Machine learning models don't learn from raw text data. Instead, you need to convert the text to something numeric.

The simplest common representation is a variation of one-hot encoding. You represent each document as a vector of term frequencies for each term in the vocabulary.
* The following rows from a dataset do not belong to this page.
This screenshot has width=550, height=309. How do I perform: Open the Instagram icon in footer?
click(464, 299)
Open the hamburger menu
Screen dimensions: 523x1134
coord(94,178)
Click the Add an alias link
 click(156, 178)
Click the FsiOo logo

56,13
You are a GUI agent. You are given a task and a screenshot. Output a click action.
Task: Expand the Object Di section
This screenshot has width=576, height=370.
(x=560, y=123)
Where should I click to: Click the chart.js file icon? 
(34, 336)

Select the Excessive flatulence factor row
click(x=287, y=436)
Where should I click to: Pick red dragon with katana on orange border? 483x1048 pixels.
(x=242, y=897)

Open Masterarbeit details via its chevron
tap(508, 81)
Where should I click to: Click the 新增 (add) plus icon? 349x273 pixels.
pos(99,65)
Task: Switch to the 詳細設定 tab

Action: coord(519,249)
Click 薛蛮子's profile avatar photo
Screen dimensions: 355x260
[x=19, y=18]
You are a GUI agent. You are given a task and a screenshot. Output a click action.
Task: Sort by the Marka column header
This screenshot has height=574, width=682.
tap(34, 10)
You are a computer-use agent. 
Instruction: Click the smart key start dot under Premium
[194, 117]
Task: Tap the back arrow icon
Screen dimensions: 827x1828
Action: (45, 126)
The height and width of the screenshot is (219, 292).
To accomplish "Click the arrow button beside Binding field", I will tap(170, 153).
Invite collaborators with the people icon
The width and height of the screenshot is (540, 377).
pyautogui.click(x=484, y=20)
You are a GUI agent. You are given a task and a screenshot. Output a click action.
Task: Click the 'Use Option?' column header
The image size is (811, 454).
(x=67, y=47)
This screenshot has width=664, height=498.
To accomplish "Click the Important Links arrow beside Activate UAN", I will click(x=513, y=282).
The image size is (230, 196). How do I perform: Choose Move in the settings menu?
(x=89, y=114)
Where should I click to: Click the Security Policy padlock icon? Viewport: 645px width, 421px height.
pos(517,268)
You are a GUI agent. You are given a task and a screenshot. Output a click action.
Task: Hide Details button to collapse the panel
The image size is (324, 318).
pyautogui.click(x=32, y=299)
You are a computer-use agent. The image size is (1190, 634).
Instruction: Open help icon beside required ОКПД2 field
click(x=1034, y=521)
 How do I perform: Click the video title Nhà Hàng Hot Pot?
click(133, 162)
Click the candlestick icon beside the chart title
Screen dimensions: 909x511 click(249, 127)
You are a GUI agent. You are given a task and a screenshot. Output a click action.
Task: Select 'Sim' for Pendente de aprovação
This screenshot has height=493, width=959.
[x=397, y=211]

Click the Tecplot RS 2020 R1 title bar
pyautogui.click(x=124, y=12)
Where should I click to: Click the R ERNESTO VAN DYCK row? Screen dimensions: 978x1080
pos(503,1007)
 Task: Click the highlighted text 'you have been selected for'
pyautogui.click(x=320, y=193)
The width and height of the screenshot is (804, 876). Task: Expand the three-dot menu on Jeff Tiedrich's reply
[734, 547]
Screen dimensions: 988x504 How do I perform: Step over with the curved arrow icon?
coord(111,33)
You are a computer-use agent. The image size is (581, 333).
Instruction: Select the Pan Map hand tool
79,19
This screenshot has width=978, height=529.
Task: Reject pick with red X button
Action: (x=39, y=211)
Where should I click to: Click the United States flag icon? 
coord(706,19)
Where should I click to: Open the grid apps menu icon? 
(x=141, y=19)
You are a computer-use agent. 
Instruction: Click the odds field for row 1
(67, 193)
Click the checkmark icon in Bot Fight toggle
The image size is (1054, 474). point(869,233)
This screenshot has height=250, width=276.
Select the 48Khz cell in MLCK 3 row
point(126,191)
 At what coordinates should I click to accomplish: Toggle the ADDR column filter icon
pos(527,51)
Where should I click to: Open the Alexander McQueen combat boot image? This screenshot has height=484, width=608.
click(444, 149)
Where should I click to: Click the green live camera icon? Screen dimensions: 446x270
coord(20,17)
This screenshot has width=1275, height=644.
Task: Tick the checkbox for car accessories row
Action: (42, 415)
The vocabulary is built from all the tokens (terms) in the corpus (the collection of documents).

In [1]:
%matplotlib inline

import warnings
warnings.filterwarnings('ignore')
from pathlib import Path
from random import randint
import numpy as np
import pandas as pd

# sklearn for feature extraction & modeling
from sklearn.feature_extraction.text import TfidfVectorizer, CountVectorizer
from sklearn.decomposition import TruncatedSVD, PCA
from sklearn.model_selection import train_test_split

# Visualization
import matplotlib.pyplot as plt
import seaborn as sns
import plotly.express as px

sns.set_style('white')

In [2]:
DATA_DIR = Path('../data/01_raw/')
path = DATA_DIR / 'bbc'
files = sorted(list(path.glob('**/*.txt')))
doc_list = []
for i, file in enumerate(files):
    with open(str(file), encoding='latin1') as f:
        topic = file.parts[-2]
        lines = f.readlines()
        heading = lines[0].strip()
        body = ' '.join([l.strip() for l in lines[1:]])
        doc_list.append([topic.capitalize(), heading, body])

In [3]:
# Convert to dataframe
docs = pd.DataFrame(doc_list, columns=['Category', 'Heading', 'Article'])
docs = docs[docs['Category'] != 'Bbc']
docs.info()

<class 'pandas.core.frame.DataFrame'>
Int64Index: 2225 entries, 0 to 2225
Data columns (total 3 columns):
 #   Column    Non-Null Count  Dtype 
---  ------    --------------  ----- 
 0   Category  2225 non-null   object
 1   Heading   2225 non-null   object
 2   Article   2225 non-null   object
dtypes: object(3)
memory usage: 69.5+ KB


In [6]:
docs.to_csv('../data/02_intermediate/cleaned_df.csv', index=False)

In [7]:
docs.head()

Unnamed: 0,Category,Heading,Article
0,Business,Ad sales boost Time Warner profit,Quarterly profits at US media giant TimeWarne...
1,Business,Dollar gains on Greenspan speech,The dollar has hit its highest level against ...
2,Business,Yukos unit buyer faces loan claim,The owners of embattled Russian oil giant Yuk...
3,Business,High fuel prices hit BA's profits,British Airways has blamed high fuel prices f...
4,Business,Pernod takeover talk lifts Domecq,Shares in UK drinks and food firm Allied Dome...


Tokenisation

[Sample ref](!https://www.kaggle.com/code/itratrahman/nlp-tutorial-using-python/notebook#Feature-Engineering )

In [34]:
import nltk
# nltk.download()
from nltk.tokenize import word_tokenize
from nltk.corpus import stopwords 
from nltk.stem import SnowballStemmer
# stopwords=set(stopwords.words('english'))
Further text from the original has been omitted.